I tried to get into the MC5 based on Patti Smith's obvious endorsement, but just couldn't dig it. It's a shame I bear as a punk that the best thing, IMO, to come from their career was being sampled by The KLF (and how good their T Shirt looked on Smith).  So yeah, GFR getting bigger than them totally makes sense to me.

Now the Stooges; them I' like.  Dolls were alright too.

Quote from: uwe on April 17, 2014, 03:19:20 PM
Robert Plant and Jimmy Page (drummer and bassist of Deep Purple, Jake!)

westen44

Quote from: uwe on December 04, 2020, 06:43:00 AM
GFR were no doubt the more organic, groovier band and better, more experienced individual players than MC5 though early Grand Funk was still a rough sounding, earthy affair (which was part of their appeal, but they honed their sound quite radically and quickly). I'm a great fan of GFR though I prefer their later phase with Craig Frost as added keyboarder.

That "proto-punk"-badge was in my impression attached to bands like MC5, Stooges and New York Dolls in hindsight (long after they had actually all split up) by British journalists (especially the NME) when punk raised its spiky head in the UK in 1976. Before that all these bands were simply considered "hard (or heavy) rock" bands,

the bland definition of hard (or heay) rock in my book being
mid- to uptempo music with a focus on distorted guitar riffs,

just not instrumentally very skillful ones. Sort of hard rock without the Cream-indebted virtuoso/improvisational component. But in the summer of 76 it was all of the sudden de rigueur as an up and coming Brit punk musician that you were of course weaned on MC5, Stooges and NYD records, when in fact - as the singer of Eddie & the Hot Rods once admitted - "none of us had actually heard these records, but saying instead that we grew up with The Rolling Stones, T. Rex, Bowie, Sweet, Status Quo, Led Zep, Deep Purple and Black Sabbath wouldn't have sounded nearly as cool".

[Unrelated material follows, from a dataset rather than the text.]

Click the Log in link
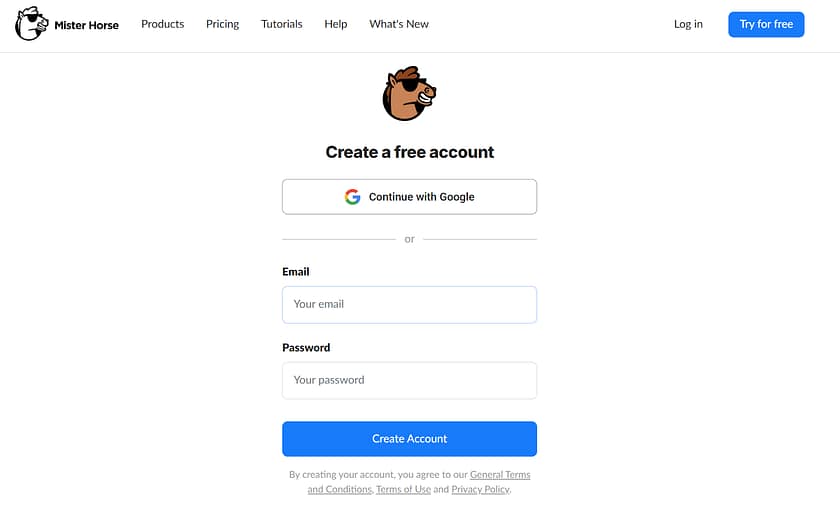 point(688,24)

Sex Pistols Svengali Malcolm McLaren had of course managed the New York Dolls (when they were already disintegrating after having failed to crack the US market with their first two albums), so he was always keen to point out a connection there.

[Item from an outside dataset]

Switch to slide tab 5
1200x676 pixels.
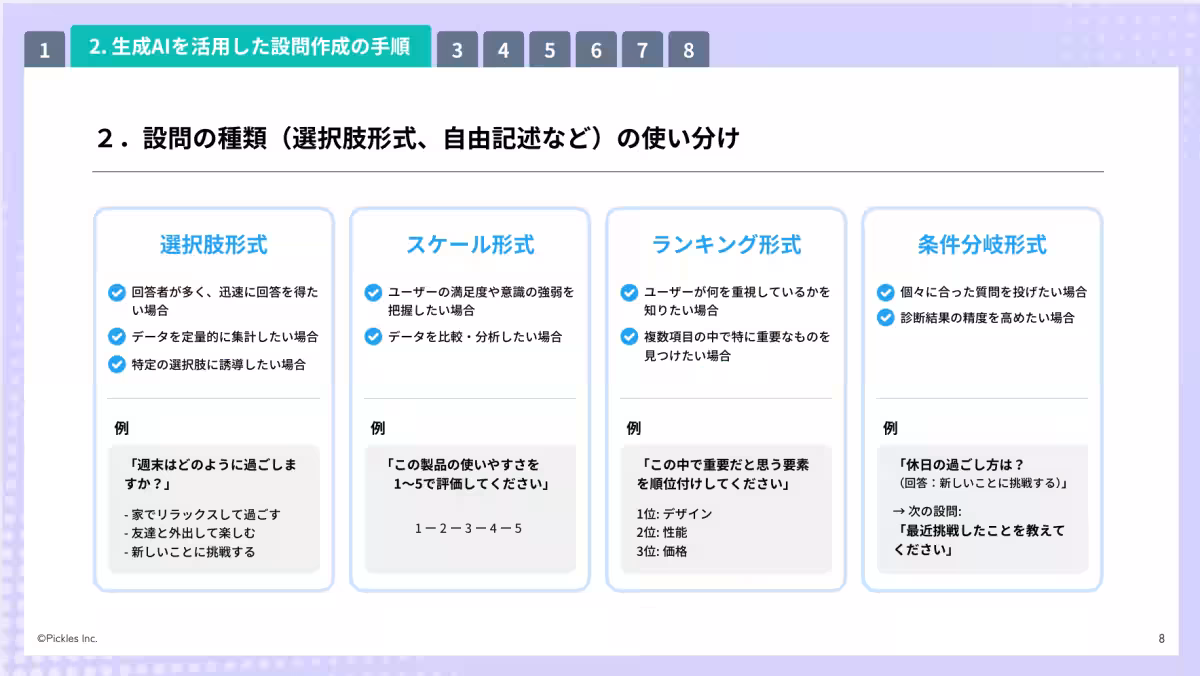point(550,47)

One of the things which drew me to GFR was Mel Schacher's loud and aggressive bass.  There are actually people who seem to think bass can be too loud.  That is unimaginable to even think such a thing.  That's like saying a girl can be too pretty. 
It's not those who write the laws that have the greatest impact on society.  It's those who write the songs.

--Blaise Pascal

the mojo hobo


Granny Gremlin

Quote from: uwe on April 17, 2014, 03:19:20 PM
Robert Plant and Jimmy Page (drummer and bassist of Deep Purple, Jake!)

uwe

We've taken too much for granted ... and all the time it had grown ...
From techno seeds we first planted ... evolved a mind of its own ...

doombass

Maybe you're on to something. The MC5 records had just about nothing below 180Hz.

uwe

#51
That was only that one studio album where their nutty manager (John Sinclair) wanted an extremely bright, "it jumps at you from the turntable"-sound. The band themselves were distraught about the production. Was it Back In The USA or High Time, I don't remember ...

I remember hearing Kick Out The Jams for the first time in the mid-70ies - it was for me at that time the most aggressive, heaviest piece of music I had heard (and I was reared on Black Sabbath, Deep Purple and the Grand Funk Railroad Live album).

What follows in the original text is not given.